Saint Uriel Archange

Qui est Uriel ?
Le nom d'Uriel se traduit habituellement par « Dieu est ma lumière », bien que certains érudits le lisent comme « Dieu est ma flamme » — la racine hébraïque autorise les deux lectures, et toutes deux conviennent à un ange dont le rôle déterminant, dans les textes où il apparaît, est d'aider autrui à voir clair. Contrairement à Michel, Gabriel et Raphaël, Uriel n'apparaît jamais dans un livre qui ait intégré le canon biblique catholique. Il appartient plutôt à un ensemble d'écrits juifs des siècles entourant l'ère du Nouveau Testament, notamment 2 Esdras (aussi appelé 4 Esdras) et le Livre d'Hénoch.
Attribué à Bartolomé Román, « L'archange Uriel », XVIIe siècle — domaine public.
D'où vient Uriel, si ce n'est de la Bible
Dans 2 Esdras, Uriel est envoyé pour répondre au prophète Esdras, qui lutte avec l'une des plus anciennes questions des Écritures : pourquoi Dieu permet-il que les justes souffrent tandis que le mal semble prospérer. Plutôt que d'offrir un réconfort facile, Uriel répond à l'angoisse d'Esdras par des questions plus difficiles encore, le pressant de reconnaître les limites de la compréhension humaine avant qu'aucune réponse ne puisse l'aider. Dans le Livre d'Hénoch, Uriel apparaît de nouveau comme l'un des anges qui expliquent l'ordre des cieux et du monde naturel à Hénoch lors de ses voyages visionnaires. Les deux livres ont influencé la pensée juive et chrétienne primitive, mais aucun n'a jamais été accepté dans la Bible telle que l'Église catholique l'a canonisée.
Pourquoi Uriel ne fait pas partie des « trois grands »
Pendant une période de l'Église du haut Moyen Âge, la dévotion aux anges nommés en dehors des Écritures s'était répandue au point d'inquiéter les autorités ecclésiastiques. Un concile romain convoqué sous le pape Zacharie en 745 s'attaqua directement au problème : il condamna la vénération des anges non nommés dans la Bible canonique, et confirma que seuls Michel, Gabriel et Raphaël pouvaient être honorés licitement par leur nom dans le rite romain. Uriel, connu uniquement par des écrits apocryphes, se retrouva en dehors de cette limite. Cette décision explique pourquoi Uriel n'a aujourd'hui aucune fête officielle au calendrier catholique romain, alors que Michel, Gabriel et Raphaël en partagent une le 29 septembre.

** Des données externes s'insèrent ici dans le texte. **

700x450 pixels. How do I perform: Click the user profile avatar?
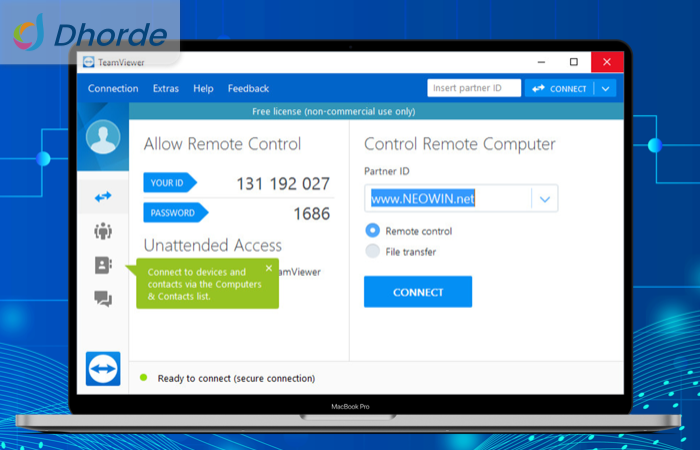103,139
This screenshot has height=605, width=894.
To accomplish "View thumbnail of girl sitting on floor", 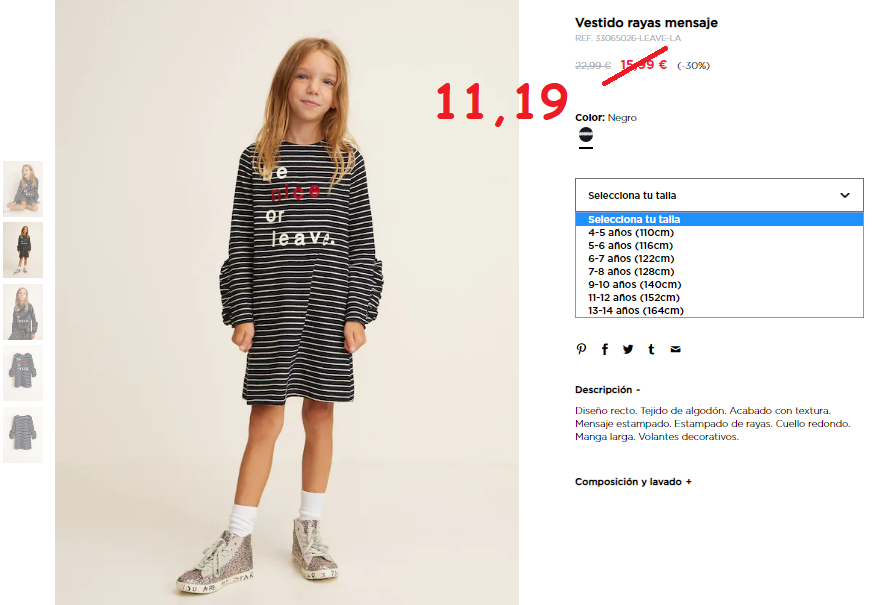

Il vaut la peine d'être précis sur ce point : l'absence d'Uriel de la liste officielle relève d'une question de discipline ecclésiastique concernant les sources canoniques, et non d'un verdict théologique sur l'existence d'un tel ange. Le christianisme orthodoxe oriental a suivi une voie différente et continue d'honorer Uriel aux côtés des autres archanges lors d'une fête commune chaque novembre — un rappel que le monde chrétien a répondu différemment à cette question, sans qu'elle soit tranchée de la même façon partout.
Ce qu'Uriel en est venu à représenter
Au fil des siècles, et indépendamment de toute décision officielle, l'association d'Uriel avec les questions difficiles d'Esdras lui a valu une réputation durable d'ange de la compréhension — celui qui aide un esprit troublé à donner sens à ce qu'il ne peut pas encore pleinement saisir. C'est cette qualité que la majeure partie de l'art et de la dévotion chrétienne ont retenue : non pas un guerrier ni un messager, mais une source de clarté pour quiconque se débat avec une question trop grande pour y répondre seul.